--- What is required ---
Out of the records below, copy all lines in which the word "info" occurs.

++++++++

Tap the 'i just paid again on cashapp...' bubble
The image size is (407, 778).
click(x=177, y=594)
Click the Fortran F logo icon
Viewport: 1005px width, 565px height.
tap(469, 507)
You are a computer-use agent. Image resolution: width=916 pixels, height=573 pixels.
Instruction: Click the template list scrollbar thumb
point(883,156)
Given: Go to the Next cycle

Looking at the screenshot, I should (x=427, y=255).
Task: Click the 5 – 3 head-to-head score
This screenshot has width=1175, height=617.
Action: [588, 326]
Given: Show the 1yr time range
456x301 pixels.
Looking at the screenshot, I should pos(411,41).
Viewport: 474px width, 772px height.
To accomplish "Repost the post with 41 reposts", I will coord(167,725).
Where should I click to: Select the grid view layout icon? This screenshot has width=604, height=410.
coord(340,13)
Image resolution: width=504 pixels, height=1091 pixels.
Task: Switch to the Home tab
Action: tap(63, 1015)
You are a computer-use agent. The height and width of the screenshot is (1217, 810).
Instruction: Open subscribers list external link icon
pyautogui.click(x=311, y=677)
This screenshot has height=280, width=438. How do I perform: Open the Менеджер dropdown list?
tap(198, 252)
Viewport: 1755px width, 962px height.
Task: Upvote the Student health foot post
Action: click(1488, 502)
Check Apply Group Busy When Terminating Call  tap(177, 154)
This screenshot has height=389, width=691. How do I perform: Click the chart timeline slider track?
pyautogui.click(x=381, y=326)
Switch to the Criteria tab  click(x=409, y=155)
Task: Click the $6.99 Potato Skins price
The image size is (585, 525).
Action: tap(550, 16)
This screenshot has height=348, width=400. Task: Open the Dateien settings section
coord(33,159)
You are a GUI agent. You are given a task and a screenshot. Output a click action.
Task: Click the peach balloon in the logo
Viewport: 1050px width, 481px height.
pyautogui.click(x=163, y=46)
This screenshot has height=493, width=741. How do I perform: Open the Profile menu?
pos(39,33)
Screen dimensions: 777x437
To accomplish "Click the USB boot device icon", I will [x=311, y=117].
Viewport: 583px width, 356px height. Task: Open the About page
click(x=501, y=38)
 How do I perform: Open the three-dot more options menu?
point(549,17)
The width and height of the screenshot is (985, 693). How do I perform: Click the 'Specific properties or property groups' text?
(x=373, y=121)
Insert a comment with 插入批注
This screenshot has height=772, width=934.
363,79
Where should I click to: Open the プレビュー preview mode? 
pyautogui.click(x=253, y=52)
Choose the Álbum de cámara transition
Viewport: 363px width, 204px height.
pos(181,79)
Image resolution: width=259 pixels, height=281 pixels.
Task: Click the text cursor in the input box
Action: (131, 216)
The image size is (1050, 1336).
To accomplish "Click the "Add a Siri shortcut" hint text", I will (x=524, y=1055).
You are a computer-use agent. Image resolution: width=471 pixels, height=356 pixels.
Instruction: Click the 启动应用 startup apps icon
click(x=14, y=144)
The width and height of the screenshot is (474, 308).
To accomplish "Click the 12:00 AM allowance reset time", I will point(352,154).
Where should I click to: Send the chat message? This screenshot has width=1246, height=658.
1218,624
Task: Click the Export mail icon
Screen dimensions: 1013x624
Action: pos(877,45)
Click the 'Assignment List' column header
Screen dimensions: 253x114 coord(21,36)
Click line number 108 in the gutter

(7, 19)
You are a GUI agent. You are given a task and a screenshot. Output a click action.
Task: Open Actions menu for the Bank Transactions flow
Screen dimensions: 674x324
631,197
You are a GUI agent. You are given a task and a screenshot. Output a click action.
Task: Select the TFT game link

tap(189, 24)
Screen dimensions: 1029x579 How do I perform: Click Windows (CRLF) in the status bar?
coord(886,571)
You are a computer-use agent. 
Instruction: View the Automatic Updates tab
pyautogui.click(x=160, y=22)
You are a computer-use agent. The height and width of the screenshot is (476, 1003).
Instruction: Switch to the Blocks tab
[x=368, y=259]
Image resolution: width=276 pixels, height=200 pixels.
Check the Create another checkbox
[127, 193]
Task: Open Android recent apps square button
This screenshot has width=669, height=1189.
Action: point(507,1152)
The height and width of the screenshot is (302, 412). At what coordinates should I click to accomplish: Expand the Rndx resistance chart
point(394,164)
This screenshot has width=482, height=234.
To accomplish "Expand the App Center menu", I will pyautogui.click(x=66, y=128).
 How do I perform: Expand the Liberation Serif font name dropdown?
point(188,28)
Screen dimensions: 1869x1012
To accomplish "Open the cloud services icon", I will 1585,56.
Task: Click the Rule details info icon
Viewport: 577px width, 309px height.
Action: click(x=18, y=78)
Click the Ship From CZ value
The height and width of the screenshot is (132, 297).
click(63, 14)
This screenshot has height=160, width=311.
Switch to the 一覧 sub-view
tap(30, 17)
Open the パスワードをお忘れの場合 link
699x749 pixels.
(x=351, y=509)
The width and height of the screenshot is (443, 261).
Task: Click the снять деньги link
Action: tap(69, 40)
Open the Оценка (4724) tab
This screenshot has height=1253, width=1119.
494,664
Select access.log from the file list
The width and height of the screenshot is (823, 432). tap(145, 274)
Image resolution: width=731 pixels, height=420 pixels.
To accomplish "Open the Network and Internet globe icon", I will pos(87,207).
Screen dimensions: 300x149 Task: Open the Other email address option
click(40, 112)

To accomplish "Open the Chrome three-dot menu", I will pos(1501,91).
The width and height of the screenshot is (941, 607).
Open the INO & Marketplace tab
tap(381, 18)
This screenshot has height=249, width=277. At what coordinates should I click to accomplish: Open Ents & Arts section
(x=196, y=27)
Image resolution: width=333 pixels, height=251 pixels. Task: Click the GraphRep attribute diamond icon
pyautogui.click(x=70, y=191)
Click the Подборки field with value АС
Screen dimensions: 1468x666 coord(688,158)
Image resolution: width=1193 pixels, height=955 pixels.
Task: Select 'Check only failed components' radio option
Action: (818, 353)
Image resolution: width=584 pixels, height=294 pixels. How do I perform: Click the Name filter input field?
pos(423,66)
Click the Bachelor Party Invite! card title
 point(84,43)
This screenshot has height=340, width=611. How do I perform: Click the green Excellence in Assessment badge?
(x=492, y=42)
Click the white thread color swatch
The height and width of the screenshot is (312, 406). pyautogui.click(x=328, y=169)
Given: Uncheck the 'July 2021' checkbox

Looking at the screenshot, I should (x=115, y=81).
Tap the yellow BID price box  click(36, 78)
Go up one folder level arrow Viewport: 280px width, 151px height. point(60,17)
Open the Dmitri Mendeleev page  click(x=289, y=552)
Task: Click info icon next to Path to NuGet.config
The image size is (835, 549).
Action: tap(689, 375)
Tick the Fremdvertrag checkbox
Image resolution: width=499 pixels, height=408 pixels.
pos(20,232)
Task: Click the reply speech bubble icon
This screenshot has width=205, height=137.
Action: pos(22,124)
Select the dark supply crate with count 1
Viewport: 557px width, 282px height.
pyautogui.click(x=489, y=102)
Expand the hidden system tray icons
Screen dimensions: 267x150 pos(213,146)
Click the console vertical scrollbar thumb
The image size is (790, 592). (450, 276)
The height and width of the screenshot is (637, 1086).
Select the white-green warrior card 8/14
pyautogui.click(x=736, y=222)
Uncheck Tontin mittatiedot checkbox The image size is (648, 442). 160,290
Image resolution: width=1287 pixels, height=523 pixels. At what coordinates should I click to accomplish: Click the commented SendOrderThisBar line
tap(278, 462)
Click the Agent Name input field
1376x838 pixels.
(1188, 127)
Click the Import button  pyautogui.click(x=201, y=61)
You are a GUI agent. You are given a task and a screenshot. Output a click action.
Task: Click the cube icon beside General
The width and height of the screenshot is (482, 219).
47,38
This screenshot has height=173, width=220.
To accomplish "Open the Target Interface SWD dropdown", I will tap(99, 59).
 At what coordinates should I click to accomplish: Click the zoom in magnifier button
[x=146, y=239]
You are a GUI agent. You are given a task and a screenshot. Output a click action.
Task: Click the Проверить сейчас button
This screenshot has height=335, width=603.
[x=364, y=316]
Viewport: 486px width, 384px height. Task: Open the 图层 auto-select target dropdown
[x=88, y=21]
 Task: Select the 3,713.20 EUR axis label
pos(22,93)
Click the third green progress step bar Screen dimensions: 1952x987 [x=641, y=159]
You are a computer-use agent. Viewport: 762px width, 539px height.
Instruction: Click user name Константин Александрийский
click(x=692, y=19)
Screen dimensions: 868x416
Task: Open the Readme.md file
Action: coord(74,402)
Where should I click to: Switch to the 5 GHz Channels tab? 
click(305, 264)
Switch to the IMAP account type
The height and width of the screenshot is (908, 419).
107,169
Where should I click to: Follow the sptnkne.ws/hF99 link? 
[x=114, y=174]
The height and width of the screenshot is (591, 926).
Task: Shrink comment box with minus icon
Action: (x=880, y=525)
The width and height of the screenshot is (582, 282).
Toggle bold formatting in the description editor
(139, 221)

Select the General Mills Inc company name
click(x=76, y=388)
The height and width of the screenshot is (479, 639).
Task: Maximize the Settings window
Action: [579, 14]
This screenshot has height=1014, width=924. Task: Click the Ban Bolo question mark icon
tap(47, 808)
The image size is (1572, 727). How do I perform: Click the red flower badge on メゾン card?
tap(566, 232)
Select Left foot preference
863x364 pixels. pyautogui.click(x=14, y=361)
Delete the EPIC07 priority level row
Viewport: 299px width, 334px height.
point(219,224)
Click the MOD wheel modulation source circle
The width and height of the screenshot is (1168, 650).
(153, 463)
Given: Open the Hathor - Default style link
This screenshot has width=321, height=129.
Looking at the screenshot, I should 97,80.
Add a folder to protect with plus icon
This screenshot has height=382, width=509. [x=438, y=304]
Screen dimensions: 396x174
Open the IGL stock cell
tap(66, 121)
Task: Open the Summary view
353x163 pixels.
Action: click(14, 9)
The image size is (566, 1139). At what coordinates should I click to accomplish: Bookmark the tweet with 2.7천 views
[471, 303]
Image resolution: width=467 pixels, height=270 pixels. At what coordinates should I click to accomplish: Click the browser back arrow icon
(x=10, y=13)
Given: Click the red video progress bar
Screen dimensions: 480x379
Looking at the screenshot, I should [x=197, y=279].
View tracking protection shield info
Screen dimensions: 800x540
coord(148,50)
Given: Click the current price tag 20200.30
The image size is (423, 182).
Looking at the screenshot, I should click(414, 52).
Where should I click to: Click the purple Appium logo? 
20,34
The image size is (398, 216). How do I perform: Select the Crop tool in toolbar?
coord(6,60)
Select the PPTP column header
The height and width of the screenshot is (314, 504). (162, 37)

++++++++

--- Result ---
Task: Click the Rule details info icon
Task: Click info icon next to Path to NuGet.config
View tracking protection shield info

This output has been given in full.